* What you have to do
Retype, exactly and with both ends included, the lines below from the one containing "Go to Time 0 in the waveform" through the end; omit the pictures.

(Collected data)
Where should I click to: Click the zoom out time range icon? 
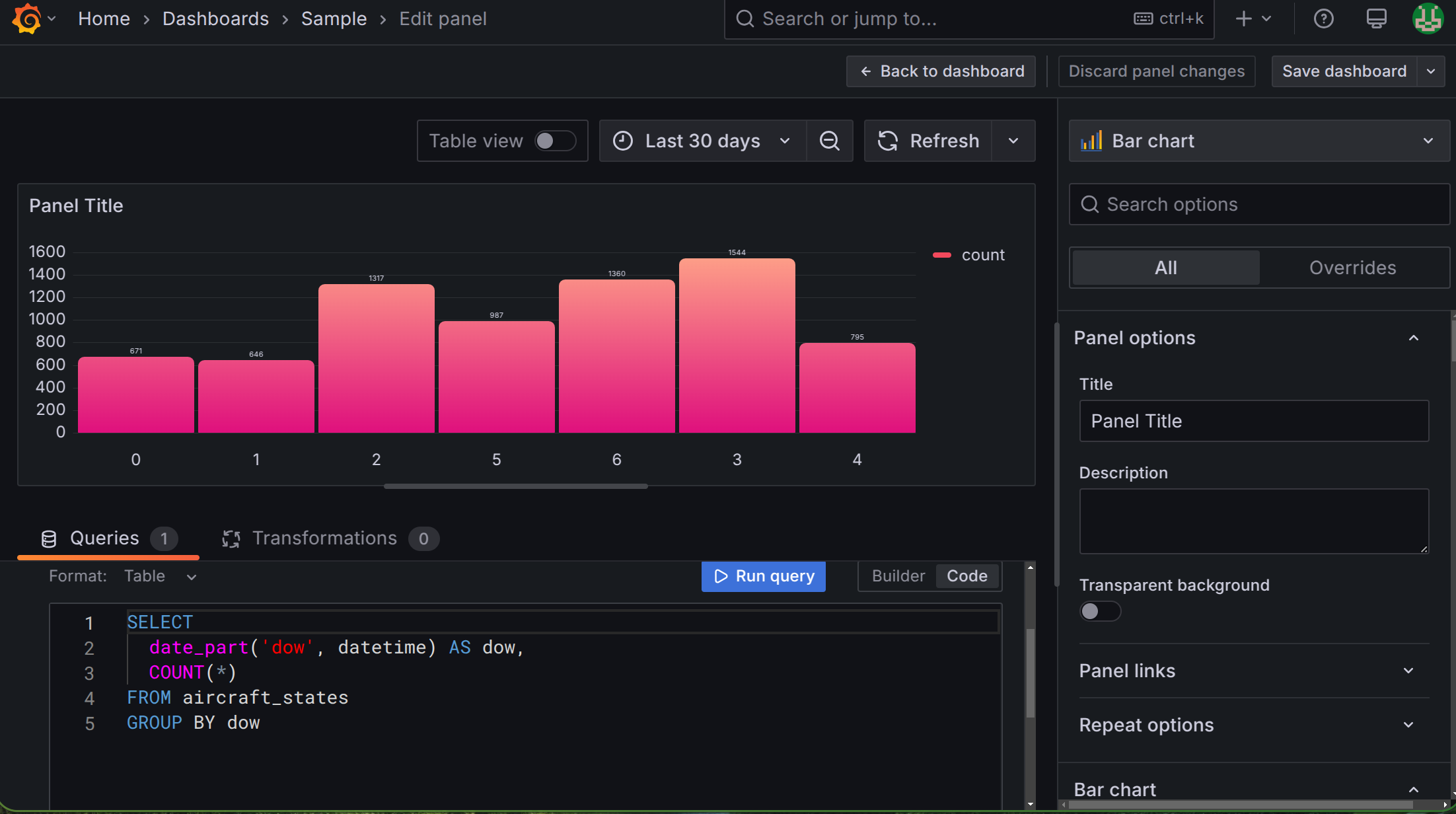click(x=830, y=141)
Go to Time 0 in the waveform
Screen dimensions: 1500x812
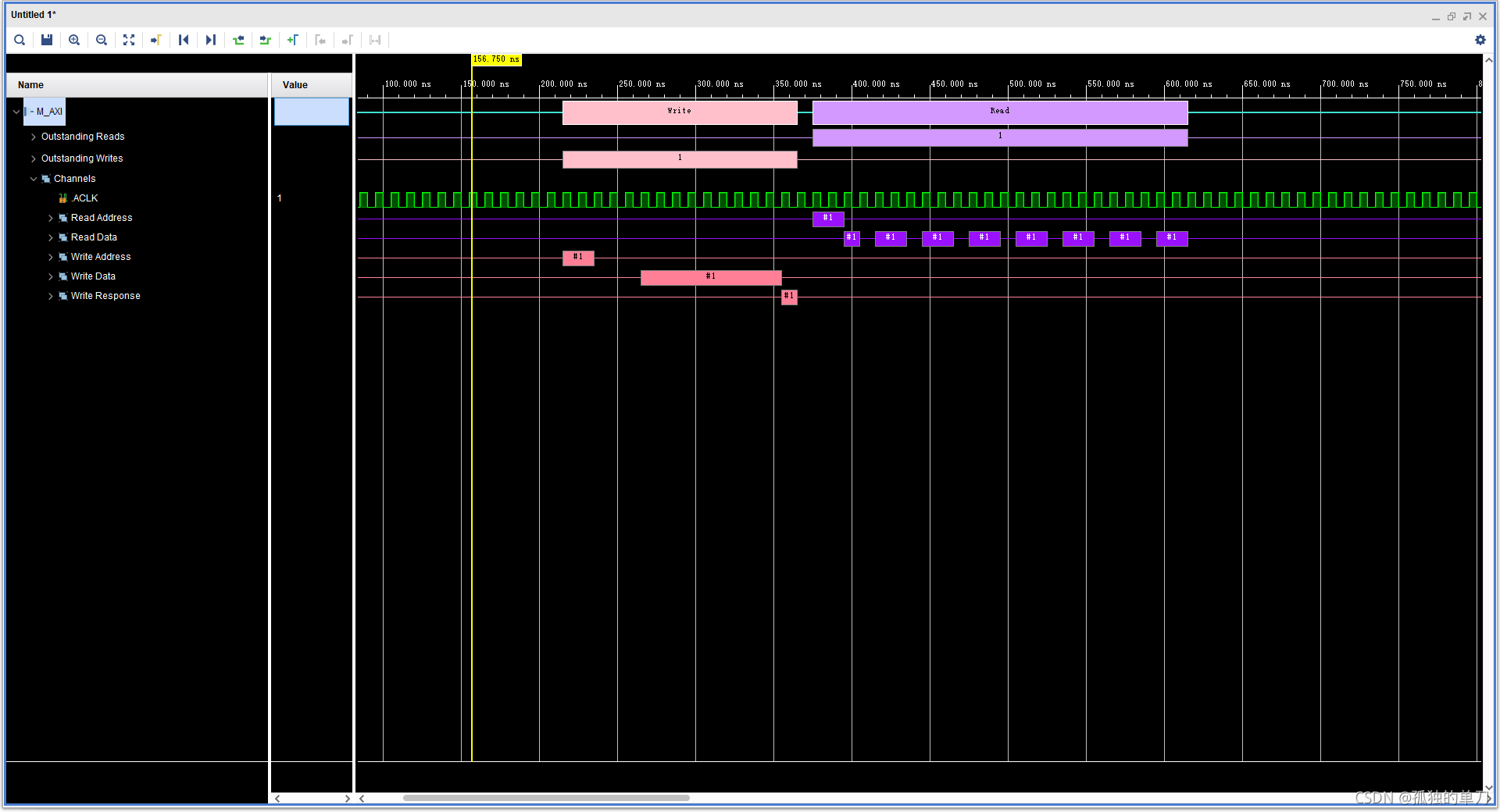click(x=184, y=40)
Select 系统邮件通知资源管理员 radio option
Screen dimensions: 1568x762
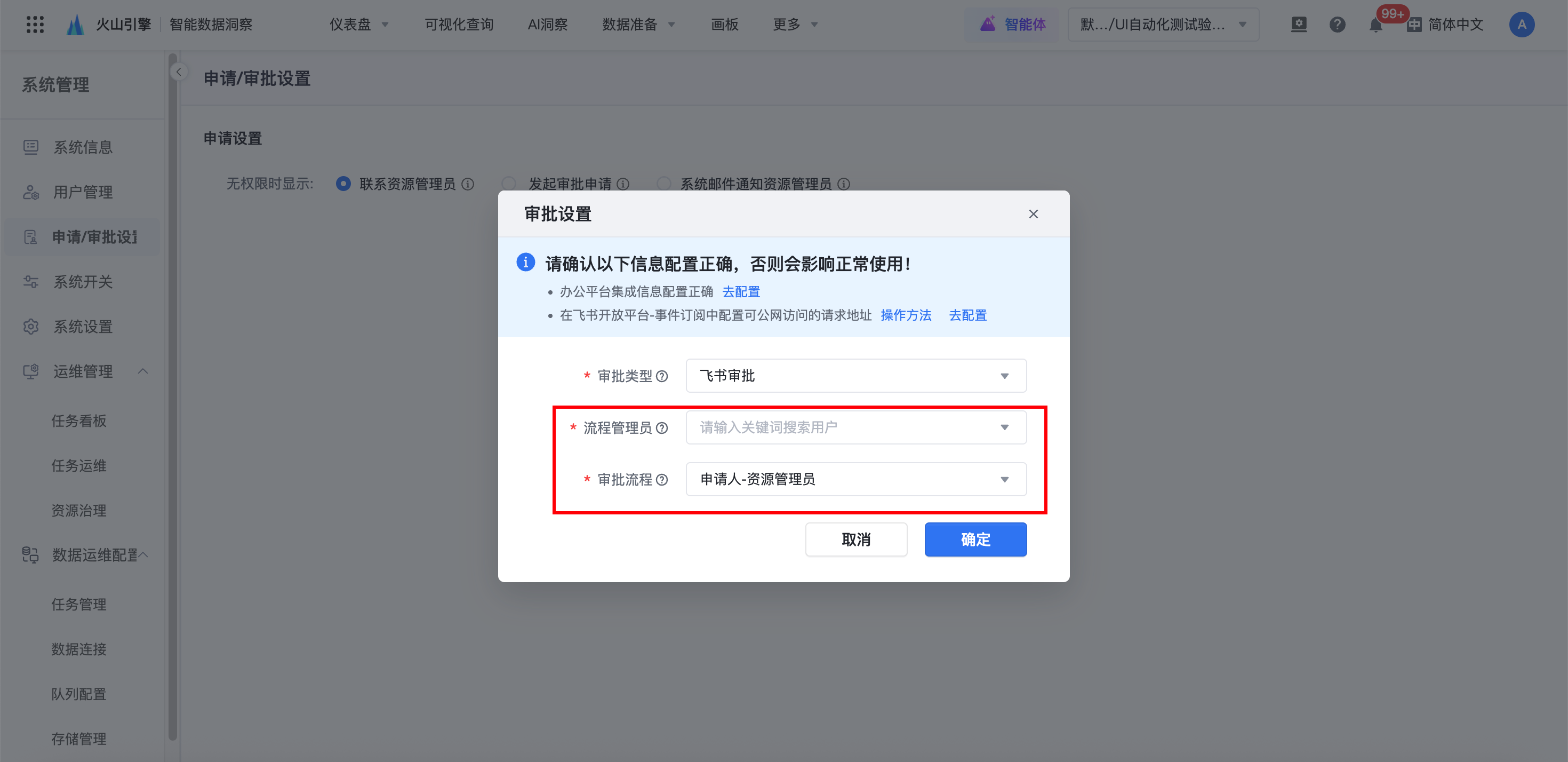[x=663, y=184]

* Answer to the exercise
Go to Time 0 in the waveform
Screen dimensions: 1500x812
click(x=184, y=40)
Select 系统邮件通知资源管理员 radio option
Screen dimensions: 1568x762
[x=663, y=184]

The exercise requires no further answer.